= TASK DETAILS =
Instruction for the data below: set down exactly the lines from the line with "Click the Printers" to the line with "The width and height of the screenshot is (1024, 437).", inclusive, and no others.

** Opening AVAILABLE RECORDS block **

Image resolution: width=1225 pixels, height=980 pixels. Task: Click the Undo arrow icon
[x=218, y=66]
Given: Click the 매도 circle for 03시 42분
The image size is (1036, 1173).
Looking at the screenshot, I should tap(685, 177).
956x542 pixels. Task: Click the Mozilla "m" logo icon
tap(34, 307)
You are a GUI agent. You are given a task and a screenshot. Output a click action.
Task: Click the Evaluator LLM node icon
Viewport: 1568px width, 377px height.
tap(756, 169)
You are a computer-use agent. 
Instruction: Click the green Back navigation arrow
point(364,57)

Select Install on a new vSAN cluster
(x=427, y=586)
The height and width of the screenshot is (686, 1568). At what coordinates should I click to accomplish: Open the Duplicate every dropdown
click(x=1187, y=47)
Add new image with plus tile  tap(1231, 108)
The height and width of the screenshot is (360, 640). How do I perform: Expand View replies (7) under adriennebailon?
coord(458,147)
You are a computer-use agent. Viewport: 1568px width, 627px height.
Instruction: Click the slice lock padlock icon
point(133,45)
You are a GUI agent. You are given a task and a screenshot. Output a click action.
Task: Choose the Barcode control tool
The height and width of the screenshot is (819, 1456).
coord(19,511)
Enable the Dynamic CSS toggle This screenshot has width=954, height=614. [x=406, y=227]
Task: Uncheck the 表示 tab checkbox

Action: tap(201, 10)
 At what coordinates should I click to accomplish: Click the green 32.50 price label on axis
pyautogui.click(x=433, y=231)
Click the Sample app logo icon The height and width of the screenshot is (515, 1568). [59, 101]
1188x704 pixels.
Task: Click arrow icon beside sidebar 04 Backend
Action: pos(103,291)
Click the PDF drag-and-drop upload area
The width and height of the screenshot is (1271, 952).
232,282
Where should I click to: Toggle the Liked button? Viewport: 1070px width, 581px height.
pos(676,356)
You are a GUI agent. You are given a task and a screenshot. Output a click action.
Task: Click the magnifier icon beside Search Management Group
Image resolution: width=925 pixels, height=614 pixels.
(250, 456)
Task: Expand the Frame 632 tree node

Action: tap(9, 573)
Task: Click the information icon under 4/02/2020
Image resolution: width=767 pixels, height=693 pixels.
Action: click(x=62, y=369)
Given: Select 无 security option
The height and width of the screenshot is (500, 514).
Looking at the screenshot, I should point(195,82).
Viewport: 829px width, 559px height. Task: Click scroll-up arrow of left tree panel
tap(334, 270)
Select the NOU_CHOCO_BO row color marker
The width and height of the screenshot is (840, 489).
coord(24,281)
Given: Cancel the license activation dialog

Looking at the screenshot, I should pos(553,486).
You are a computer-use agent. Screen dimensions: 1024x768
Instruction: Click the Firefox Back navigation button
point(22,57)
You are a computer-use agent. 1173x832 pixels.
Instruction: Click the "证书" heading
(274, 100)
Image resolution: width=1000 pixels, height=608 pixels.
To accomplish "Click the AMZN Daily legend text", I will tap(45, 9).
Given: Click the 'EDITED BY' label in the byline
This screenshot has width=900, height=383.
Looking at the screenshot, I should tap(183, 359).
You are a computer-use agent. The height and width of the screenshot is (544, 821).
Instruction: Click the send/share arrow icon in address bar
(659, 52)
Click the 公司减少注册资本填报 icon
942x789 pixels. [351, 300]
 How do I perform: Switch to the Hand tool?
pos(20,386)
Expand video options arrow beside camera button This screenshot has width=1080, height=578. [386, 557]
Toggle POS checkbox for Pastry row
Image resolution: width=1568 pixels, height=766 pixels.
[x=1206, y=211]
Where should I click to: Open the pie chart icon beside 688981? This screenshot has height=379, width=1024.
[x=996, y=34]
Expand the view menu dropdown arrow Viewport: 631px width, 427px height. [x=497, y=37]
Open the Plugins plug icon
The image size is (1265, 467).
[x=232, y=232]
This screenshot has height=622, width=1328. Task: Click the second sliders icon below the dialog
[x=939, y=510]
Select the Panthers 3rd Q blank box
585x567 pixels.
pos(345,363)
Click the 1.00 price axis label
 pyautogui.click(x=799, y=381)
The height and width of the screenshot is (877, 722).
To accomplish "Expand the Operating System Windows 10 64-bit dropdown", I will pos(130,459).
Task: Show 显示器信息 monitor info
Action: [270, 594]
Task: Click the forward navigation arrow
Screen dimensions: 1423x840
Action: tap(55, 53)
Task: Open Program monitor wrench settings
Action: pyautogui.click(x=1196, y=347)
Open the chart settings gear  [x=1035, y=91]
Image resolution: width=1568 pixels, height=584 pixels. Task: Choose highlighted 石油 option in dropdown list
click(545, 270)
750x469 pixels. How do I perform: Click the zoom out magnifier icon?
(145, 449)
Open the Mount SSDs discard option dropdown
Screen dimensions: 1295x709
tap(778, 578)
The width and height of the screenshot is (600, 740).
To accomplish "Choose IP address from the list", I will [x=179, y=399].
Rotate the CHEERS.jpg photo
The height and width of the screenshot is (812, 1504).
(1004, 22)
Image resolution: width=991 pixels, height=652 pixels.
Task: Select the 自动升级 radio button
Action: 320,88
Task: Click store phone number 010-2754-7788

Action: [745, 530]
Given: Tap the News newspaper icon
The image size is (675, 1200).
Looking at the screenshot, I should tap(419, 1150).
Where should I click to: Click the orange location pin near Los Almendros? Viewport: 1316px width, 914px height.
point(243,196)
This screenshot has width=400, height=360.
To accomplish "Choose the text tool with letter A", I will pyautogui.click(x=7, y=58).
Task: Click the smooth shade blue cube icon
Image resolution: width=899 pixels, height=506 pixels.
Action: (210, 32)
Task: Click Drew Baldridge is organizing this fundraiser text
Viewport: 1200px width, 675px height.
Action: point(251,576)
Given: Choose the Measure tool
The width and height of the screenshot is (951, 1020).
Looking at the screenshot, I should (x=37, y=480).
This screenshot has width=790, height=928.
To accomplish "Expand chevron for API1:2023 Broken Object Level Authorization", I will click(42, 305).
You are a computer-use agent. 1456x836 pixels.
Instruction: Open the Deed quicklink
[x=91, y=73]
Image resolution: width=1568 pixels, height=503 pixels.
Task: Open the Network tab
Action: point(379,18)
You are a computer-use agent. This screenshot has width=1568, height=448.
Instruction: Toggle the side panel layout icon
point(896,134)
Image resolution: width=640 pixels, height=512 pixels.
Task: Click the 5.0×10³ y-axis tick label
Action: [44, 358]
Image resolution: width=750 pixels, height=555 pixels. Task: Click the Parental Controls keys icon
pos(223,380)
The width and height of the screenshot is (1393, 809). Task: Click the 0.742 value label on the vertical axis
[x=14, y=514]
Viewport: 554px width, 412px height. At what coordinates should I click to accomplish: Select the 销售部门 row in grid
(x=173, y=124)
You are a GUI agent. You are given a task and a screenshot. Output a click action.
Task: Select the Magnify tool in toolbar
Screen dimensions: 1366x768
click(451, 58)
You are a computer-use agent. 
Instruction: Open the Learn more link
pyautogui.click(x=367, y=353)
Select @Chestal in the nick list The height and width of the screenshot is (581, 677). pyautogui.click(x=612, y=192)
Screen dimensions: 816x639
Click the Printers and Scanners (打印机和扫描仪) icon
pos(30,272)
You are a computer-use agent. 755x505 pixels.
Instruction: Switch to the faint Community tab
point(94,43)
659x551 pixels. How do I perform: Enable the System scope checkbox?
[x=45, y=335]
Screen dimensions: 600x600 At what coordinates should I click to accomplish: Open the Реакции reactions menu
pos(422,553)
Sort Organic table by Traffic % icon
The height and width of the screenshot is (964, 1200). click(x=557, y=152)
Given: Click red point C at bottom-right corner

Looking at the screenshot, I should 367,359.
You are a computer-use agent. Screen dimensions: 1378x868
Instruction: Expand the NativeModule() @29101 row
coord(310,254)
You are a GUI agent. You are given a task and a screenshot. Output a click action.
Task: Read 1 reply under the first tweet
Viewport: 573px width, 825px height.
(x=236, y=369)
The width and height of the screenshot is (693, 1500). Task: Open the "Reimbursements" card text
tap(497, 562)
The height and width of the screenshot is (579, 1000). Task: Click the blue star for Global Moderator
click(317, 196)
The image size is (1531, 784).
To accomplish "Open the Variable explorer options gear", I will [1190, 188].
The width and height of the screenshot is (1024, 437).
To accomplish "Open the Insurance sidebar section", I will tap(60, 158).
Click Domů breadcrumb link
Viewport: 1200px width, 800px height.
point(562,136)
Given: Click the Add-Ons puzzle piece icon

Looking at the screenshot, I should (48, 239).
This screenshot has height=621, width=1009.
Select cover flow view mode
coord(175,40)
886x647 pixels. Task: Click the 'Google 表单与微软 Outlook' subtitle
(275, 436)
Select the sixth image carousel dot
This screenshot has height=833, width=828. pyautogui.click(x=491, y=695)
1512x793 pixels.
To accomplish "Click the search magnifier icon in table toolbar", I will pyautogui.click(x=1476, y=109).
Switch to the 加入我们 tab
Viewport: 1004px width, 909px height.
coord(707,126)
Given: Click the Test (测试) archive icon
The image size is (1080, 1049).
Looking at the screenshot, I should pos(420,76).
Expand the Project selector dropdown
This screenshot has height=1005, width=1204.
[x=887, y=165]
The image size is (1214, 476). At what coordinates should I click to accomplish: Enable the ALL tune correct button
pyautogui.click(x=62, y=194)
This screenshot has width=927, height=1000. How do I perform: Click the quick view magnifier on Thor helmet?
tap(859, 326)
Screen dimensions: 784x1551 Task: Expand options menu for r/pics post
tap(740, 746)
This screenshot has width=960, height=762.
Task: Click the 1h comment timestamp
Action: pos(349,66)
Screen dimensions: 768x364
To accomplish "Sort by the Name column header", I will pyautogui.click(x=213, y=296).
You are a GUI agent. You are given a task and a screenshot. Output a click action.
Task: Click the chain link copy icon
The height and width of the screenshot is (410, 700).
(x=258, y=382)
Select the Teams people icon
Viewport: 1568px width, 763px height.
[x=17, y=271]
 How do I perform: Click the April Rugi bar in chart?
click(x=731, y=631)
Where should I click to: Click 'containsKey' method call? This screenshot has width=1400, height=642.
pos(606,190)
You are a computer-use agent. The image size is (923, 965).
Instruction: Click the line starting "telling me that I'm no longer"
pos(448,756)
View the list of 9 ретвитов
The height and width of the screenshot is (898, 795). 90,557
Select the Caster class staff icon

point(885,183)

** Closing AVAILABLE RECORDS block **

= TASK SOLUTION =
Click the Printers and Scanners (打印机和扫描仪) icon
pos(30,272)
You are a computer-use agent. 755x505 pixels.
Instruction: Switch to the faint Community tab
point(94,43)
659x551 pixels. How do I perform: Enable the System scope checkbox?
[x=45, y=335]
Screen dimensions: 600x600 At what coordinates should I click to accomplish: Open the Реакции reactions menu
pos(422,553)
Sort Organic table by Traffic % icon
The height and width of the screenshot is (964, 1200). click(x=557, y=152)
Given: Click red point C at bottom-right corner

Looking at the screenshot, I should 367,359.
You are a computer-use agent. Screen dimensions: 1378x868
Instruction: Expand the NativeModule() @29101 row
coord(310,254)
You are a GUI agent. You are given a task and a screenshot. Output a click action.
Task: Read 1 reply under the first tweet
Viewport: 573px width, 825px height.
(x=236, y=369)
The width and height of the screenshot is (693, 1500). Task: Open the "Reimbursements" card text
tap(497, 562)
The height and width of the screenshot is (579, 1000). Task: Click the blue star for Global Moderator
click(317, 196)
The image size is (1531, 784).
To accomplish "Open the Variable explorer options gear", I will [1190, 188].
The width and height of the screenshot is (1024, 437).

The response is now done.